Segment Start: Dataset entries
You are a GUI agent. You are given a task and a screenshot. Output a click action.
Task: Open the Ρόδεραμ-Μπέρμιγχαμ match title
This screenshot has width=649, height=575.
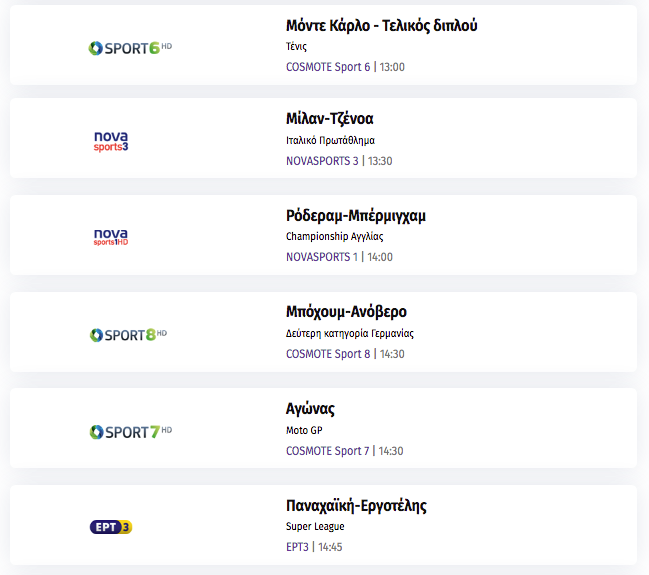356,216
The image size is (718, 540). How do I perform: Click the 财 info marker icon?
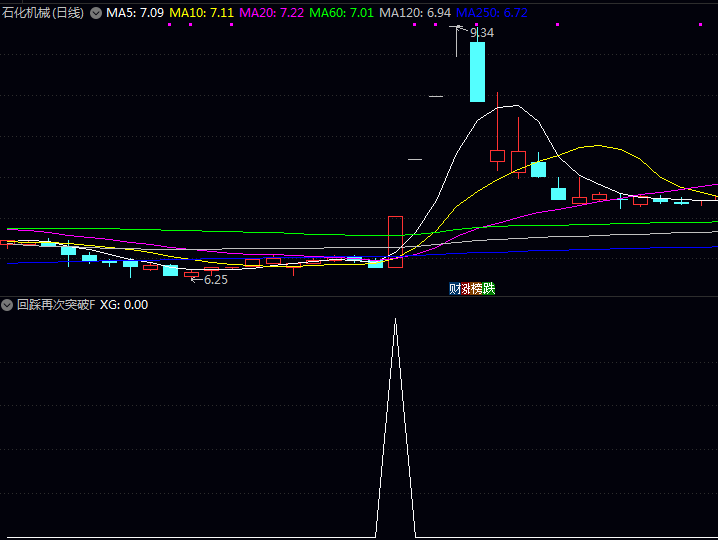point(454,289)

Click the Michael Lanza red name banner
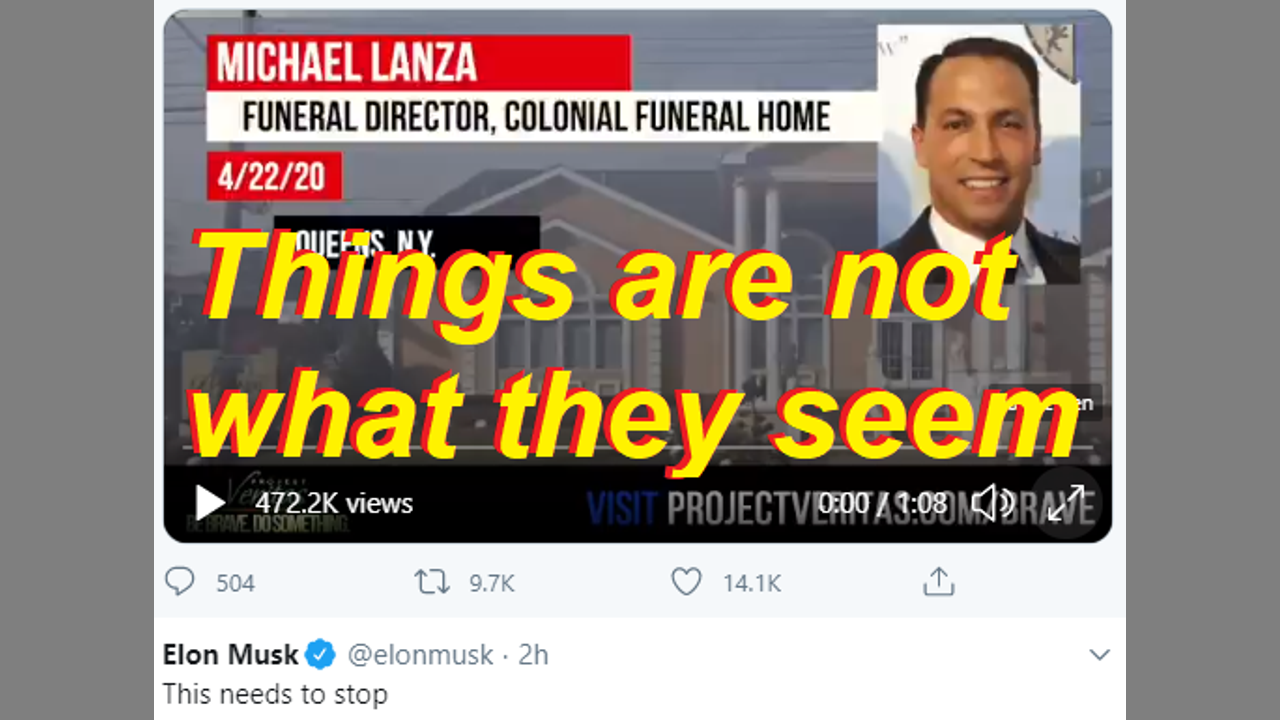click(418, 63)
Segment End: Dataset entries
(Problem to solve) All lines from the one containing "Task: Open the Ρόδεραμ-Μπέρμιγχαμ match title" to the last line of the records above, both included, need to be repeated word for word; omit the pictures.

(Response area)
Task: Open the Ρόδεραμ-Μπέρμιγχαμ match title
This screenshot has width=649, height=575.
356,216
The image size is (718, 540). How do I perform: Click the 财 info marker icon?
point(454,289)

Click the Michael Lanza red name banner
click(418, 63)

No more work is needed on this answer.